──────── EXTRACTED TEXT

Multi-Criticality Real-time Systems

Multi-Criticality Real-time Systems is a research activity of the Trustworthy Systems project inside the Software System Research Group (SSRG).

• Aim: develop a trustworthy platform for building multi-criticality real-time systems.

• Overview: Many trusted systems (i.e. systems whose safety, security or reliability we trust) must deliver a response to an external stimulus within a certain time period, and are therefore critical real-time systems. These include medical implants (e.g. pacemakers), avionic systems and industrial controllers. A failure to perform a computation or operation within a given time may have catastrophic consequences in these environments.

  Such systems are increasingly complex. An example are wearable or implanted medical devices, which combine life-supporting functionality with user interfaces to allow monitoring by the patient or network drivers and protocol stacks for remote monitoring. Other devices contain multiple real-time functions with different levels of criticality, such as automotive safety and control systems.

  Subsystems of different criticality must be strongly isolated, in order to prevent malfunction of a less critical function affecting a highly-critical one. This isolation is often achieved by physical separation, however, this is frequently impossible, due to space and energy constraints (e.g. in medical implants) or where the number of different functions is becoming too large (e.g. in cars).

  Trustworthiness of such a system can only be achieved if strong functional as well as temporal isolation (with tightly-controlled communication) can be guaranteed between subsystems. This puts stringent requirements on the underlying operating system, whose job it is to provide this isolation. Our real-time systems work aims at providing this foundation for trustworthiness. We focus primarily on the seL4 microkernel, as its formal verification already eliminates many sources of failure. Additional requirements for supporting multi-criticality systems include:

  • specification and analysis to the temporal properties of seL4-based systems
  • appropriate kernel mechanisms for supporting scheduling and isolated execution of multiple real-time and best-effort programs on seL4.

────────────────
──────── DATA UNDER STUDY

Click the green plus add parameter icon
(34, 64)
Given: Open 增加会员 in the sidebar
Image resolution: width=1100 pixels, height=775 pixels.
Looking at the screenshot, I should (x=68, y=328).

────────────────
──────── DATA UNDER STUDY

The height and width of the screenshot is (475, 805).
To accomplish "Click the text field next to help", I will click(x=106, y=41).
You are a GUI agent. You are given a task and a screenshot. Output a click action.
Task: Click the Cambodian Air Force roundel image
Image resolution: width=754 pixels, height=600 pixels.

────────────────
──────── DATA UNDER STUDY

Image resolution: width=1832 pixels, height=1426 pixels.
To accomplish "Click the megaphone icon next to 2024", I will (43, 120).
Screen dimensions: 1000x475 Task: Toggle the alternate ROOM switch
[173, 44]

────────────────

- _REQUIREMENT_
Name the microkernel that the page on multi-criticality real-time systems says the work focuses on primarily.

- _SOLUTION FOR THIS TASK_
The seL4 microkernel.